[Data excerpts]
+++

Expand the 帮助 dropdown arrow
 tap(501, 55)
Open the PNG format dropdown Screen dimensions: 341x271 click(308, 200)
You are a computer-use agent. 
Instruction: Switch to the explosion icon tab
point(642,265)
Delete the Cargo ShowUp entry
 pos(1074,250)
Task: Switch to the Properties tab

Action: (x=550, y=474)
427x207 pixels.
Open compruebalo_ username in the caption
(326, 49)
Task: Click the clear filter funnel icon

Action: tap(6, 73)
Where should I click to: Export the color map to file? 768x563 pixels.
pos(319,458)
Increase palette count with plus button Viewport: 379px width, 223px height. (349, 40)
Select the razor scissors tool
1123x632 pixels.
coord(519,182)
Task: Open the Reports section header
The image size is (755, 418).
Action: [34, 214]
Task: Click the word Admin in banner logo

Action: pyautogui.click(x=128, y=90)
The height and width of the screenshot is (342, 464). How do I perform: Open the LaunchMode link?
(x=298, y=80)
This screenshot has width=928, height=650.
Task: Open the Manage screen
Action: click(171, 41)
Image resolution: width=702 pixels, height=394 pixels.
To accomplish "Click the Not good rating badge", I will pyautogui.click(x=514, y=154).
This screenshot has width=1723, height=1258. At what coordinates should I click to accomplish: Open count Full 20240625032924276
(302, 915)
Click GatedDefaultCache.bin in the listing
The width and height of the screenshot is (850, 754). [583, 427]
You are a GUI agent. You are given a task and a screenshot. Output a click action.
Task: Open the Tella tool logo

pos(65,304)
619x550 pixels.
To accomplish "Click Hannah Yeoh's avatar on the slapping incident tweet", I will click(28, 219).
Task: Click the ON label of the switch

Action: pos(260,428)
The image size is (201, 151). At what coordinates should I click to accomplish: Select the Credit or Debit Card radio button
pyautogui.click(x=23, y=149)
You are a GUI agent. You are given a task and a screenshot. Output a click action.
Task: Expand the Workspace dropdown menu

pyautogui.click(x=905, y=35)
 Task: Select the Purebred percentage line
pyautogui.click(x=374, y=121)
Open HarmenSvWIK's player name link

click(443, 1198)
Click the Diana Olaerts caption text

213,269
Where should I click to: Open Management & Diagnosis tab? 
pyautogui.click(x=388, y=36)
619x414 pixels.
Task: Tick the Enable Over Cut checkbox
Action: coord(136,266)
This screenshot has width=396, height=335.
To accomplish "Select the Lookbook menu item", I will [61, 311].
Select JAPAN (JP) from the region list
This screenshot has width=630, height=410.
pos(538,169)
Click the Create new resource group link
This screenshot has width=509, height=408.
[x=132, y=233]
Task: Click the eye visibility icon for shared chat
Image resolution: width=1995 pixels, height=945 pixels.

+++

◆ **PROMPT**
Looking at the records above, count the lines where the word "resolution" appears. State only the number.

◆ **OUTPUT FOR THIS TASK**
2